__What the task asks__: Set down each line of the data exactly, but not the pictures.

[Collected data]
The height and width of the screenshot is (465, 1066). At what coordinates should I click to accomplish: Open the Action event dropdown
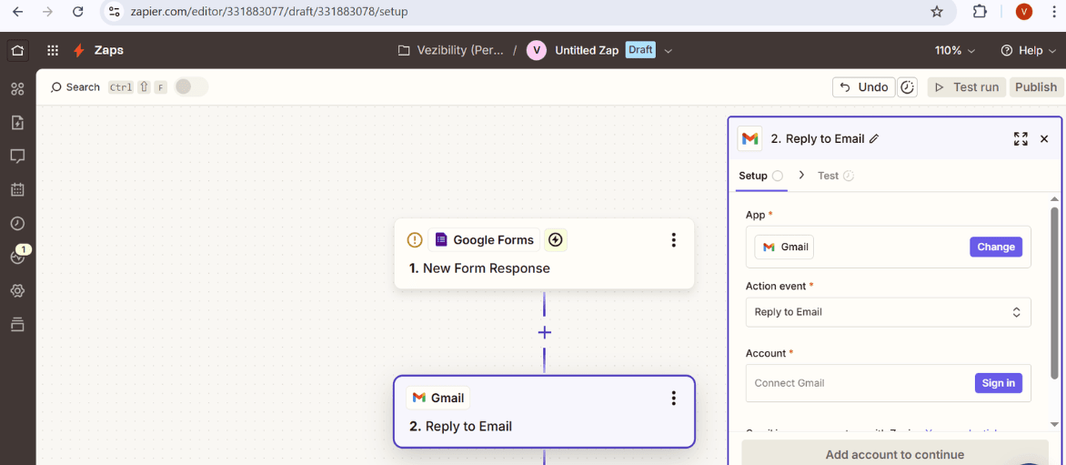888,312
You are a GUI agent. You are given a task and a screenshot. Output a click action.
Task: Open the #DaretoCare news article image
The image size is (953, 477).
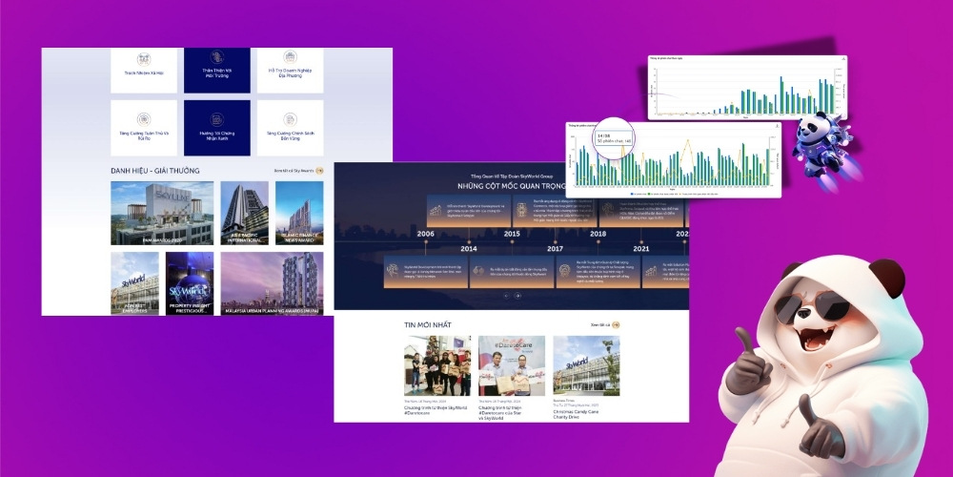512,365
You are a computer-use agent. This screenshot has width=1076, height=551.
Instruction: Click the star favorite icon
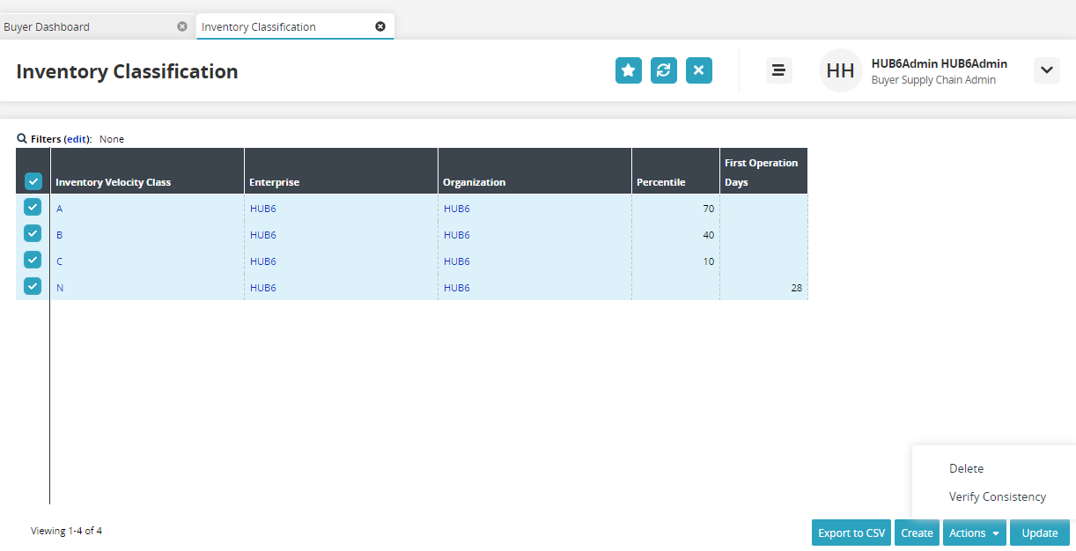click(x=628, y=70)
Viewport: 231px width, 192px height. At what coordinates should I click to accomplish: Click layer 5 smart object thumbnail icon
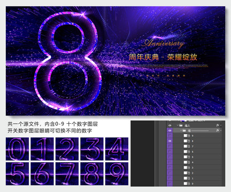pos(187,157)
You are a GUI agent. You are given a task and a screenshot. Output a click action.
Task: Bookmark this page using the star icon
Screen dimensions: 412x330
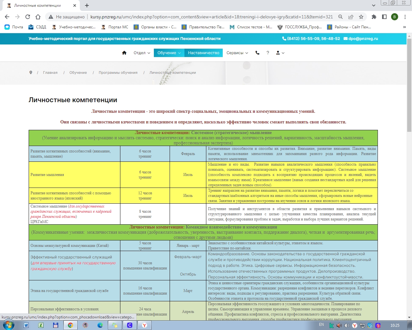pos(361,17)
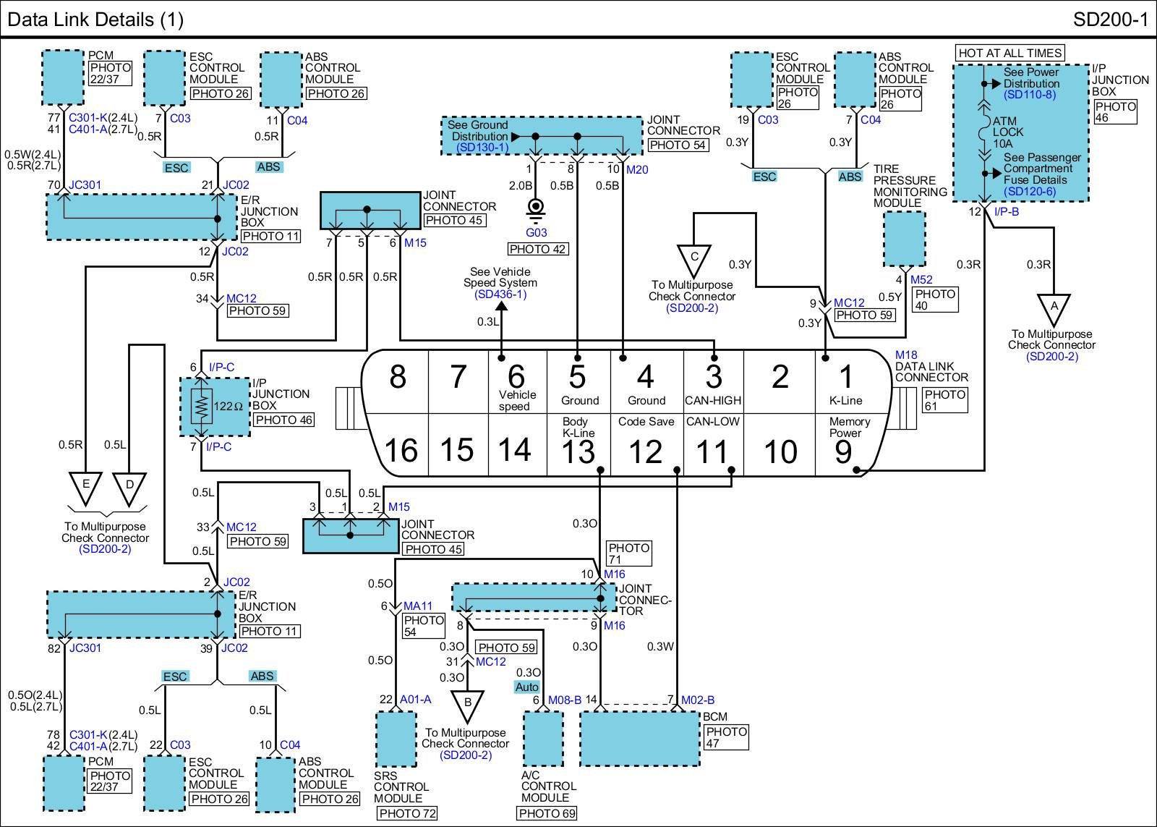Click the HOT AT ALL TIMES label
The image size is (1157, 827).
coord(1009,53)
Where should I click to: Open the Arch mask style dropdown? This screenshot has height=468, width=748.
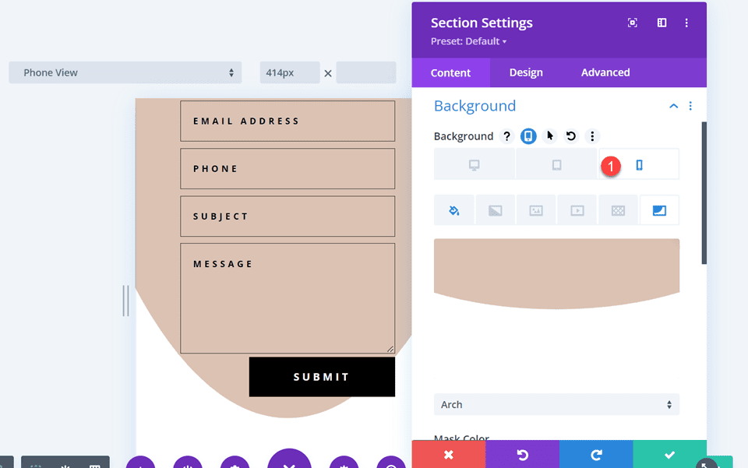tap(556, 404)
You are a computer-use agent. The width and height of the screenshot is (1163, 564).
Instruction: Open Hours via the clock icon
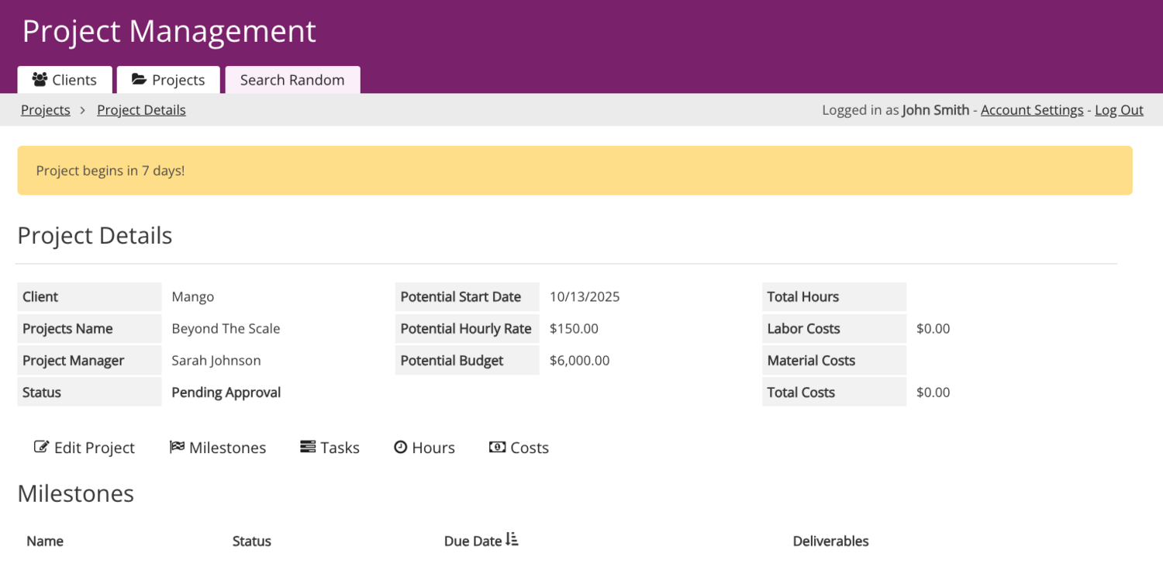click(400, 447)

__Reply__:
The height and width of the screenshot is (465, 1066). At what coordinates should I click to accomplish: Open the Action event dropdown
888,312
You are a GUI agent. You are given a task and a screenshot. Output a click action.
Task: Open the #DaretoCare news article image
The image size is (953, 477).
512,365
You are a computer-use agent. This screenshot has width=1076, height=551.
Instruction: Click the star favorite icon
click(x=628, y=70)
Viewport: 231px width, 192px height. At what coordinates should I click to accomplish: Click layer 5 smart object thumbnail icon
pos(187,157)
You are a GUI agent. You are given a task and a screenshot. Output a click action.
Task: Bookmark this page using the star icon
Screen dimensions: 412x330
pos(361,17)
Click the HOT AT ALL TIMES label
The image size is (1157, 827).
coord(1009,53)
Where should I click to: Open the Arch mask style dropdown? This screenshot has height=468, width=748.
tap(556, 404)
You are a computer-use agent. The width and height of the screenshot is (1163, 564).
Instruction: Open Hours via the clock icon
click(400, 447)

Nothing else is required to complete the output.